* [TASK ITEM] Set down word for word each line from the one containing "You are a computer-use" through the end of the records, both included. Do not copy any pictures.

* [Collected data]
**********
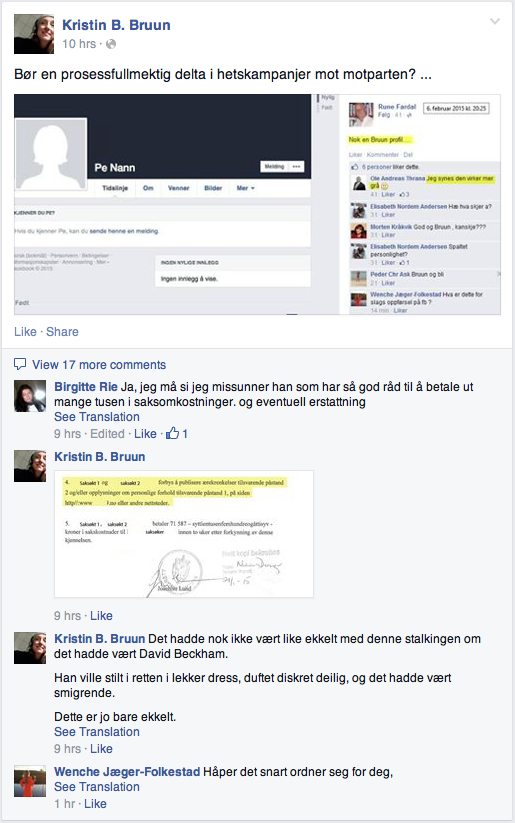Open the highlighted court document image
This screenshot has height=823, width=515.
(x=184, y=534)
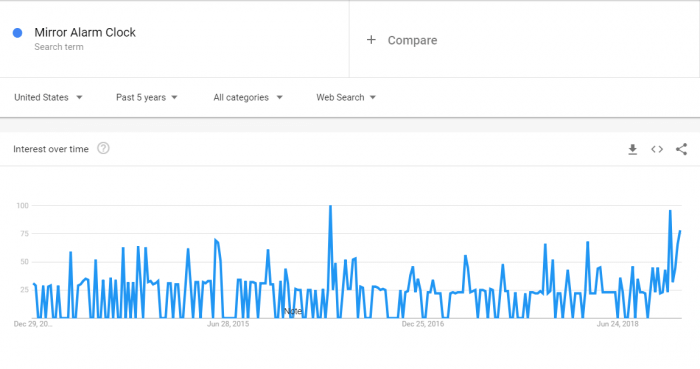Open the Interest over time help icon
Image resolution: width=700 pixels, height=369 pixels.
(103, 148)
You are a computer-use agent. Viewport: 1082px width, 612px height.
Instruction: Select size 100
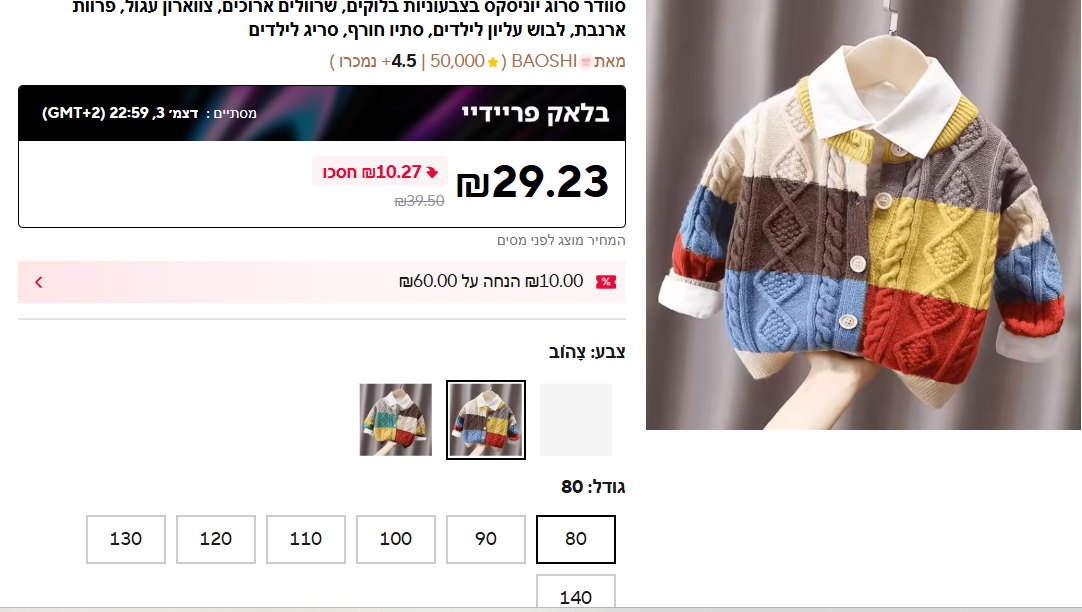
**********
* [RESPONSE]
You are a computer-use agent. Viewport: 1082px width, 612px height.
Instruction: Select size 100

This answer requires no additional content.